→ **To be done**:
Reproduce the T. J. Hooker passage word for word, in full.

→ **Passage provided**:
** START **
- Opening title card (seasons 1–2)
- Genre: Action; Police procedural;
- Created by: Rick Husky
- Starring: William Shatner; Adrian Zmed; Richard Herd; April Clough; Heather Locklear; James Darren;
- Country of origin: United States
- Original language: English
- No. of seasons: 5
- No. of episodes: 91 (list of episodes)

Production
- Running time: 47–48 minutes
- Production companies: Spelling-Goldberg Productions; Columbia Pictures Television;

Original release
- Network: ABC (1982–1985); CBS (1985–1986);
- Release: March 13, 1982 – May 28, 1986

= T. J. Hooker =

American police procedural television series (1982–1986)

T. J. Hooker is an American police procedural television program starring William Shatner in the title role as a 15-year veteran police sergeant. It premiered as a mid-season replacement on March 13, 1982, on ABC and ran until May 4, 1985. The show was then picked up for a final season by CBS.
** END **
→ **Given material**:
** START **
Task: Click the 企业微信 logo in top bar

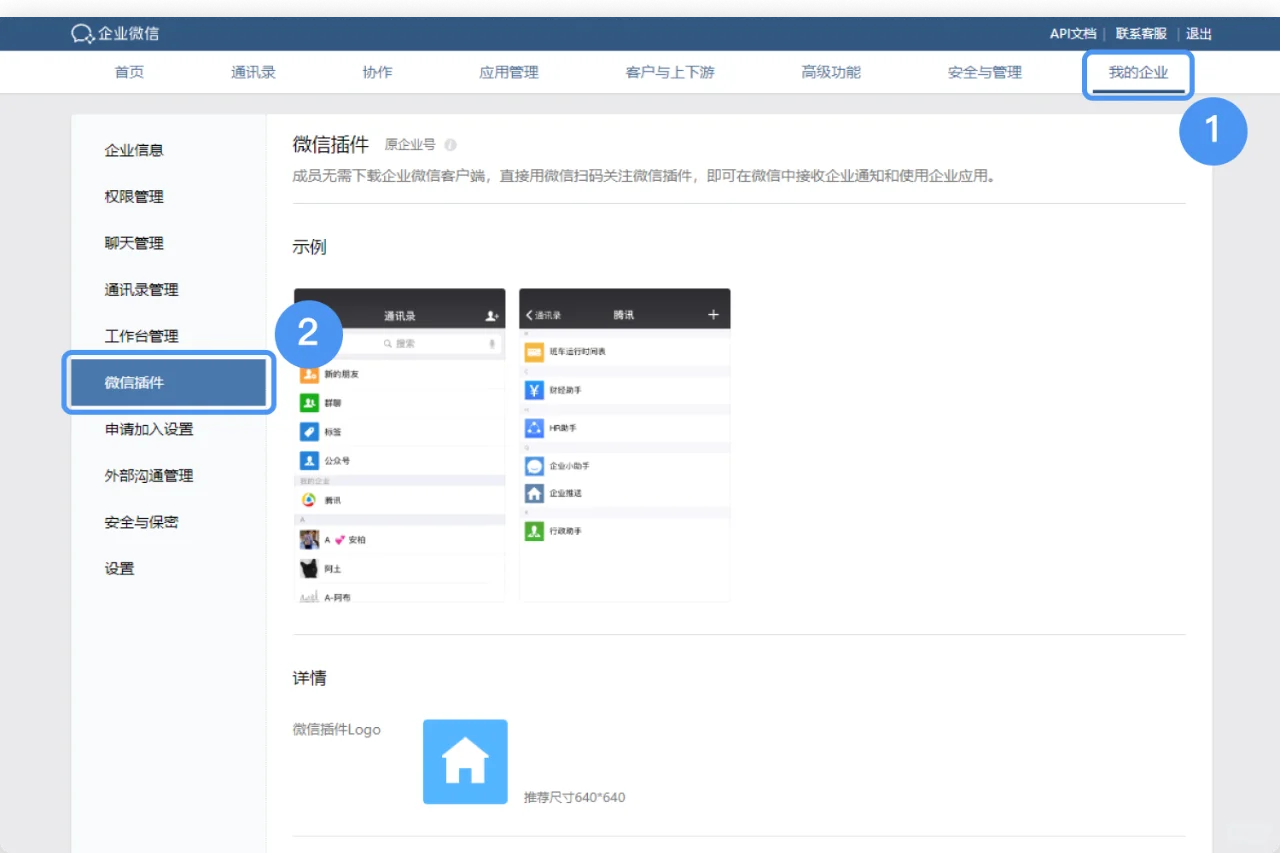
** END **
→ **Answer to this exercise**:
- Opening title card (seasons 1–2)
- Genre: Action; Police procedural;
- Created by: Rick Husky
- Starring: William Shatner; Adrian Zmed; Richard Herd; April Clough; Heather Locklear; James Darren;
- Country of origin: United States
- Original language: English
- No. of seasons: 5
- No. of episodes: 91 (list of episodes)

Production
- Running time: 47–48 minutes
- Production companies: Spelling-Goldberg Productions; Columbia Pictures Television;

Original release
- Network: ABC (1982–1985); CBS (1985–1986);
- Release: March 13, 1982 – May 28, 1986

= T. J. Hooker =

American police procedural television series (1982–1986)

T. J. Hooker is an American police procedural television program starring William Shatner in the title role as a 15-year veteran police sergeant. It premiered as a mid-season replacement on March 13, 1982, on ABC and ran until May 4, 1985. The show was then picked up for a final season by CBS.